What to do
For each line of the data below that includes the string "will", count one, and answer with the sum only.

[Exercise material — start]

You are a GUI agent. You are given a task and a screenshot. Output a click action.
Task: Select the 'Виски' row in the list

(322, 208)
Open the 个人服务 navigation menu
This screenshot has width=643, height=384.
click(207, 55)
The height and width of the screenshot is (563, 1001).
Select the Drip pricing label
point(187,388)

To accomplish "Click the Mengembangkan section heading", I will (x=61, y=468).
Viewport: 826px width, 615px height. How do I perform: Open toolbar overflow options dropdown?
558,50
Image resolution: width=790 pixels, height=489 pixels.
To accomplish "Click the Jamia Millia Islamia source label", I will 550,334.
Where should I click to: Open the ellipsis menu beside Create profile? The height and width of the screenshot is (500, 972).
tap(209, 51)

[Exercise material — finish]
[Exercise material — start]

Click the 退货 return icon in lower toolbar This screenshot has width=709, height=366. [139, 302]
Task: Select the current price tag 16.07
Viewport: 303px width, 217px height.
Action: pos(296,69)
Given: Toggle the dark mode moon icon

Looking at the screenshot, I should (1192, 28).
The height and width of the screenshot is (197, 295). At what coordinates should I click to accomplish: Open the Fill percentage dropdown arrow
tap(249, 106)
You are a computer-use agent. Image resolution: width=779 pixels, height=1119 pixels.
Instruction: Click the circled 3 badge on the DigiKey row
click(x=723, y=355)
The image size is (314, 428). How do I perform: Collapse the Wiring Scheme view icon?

[Exercise material — finish]

Exercise result
2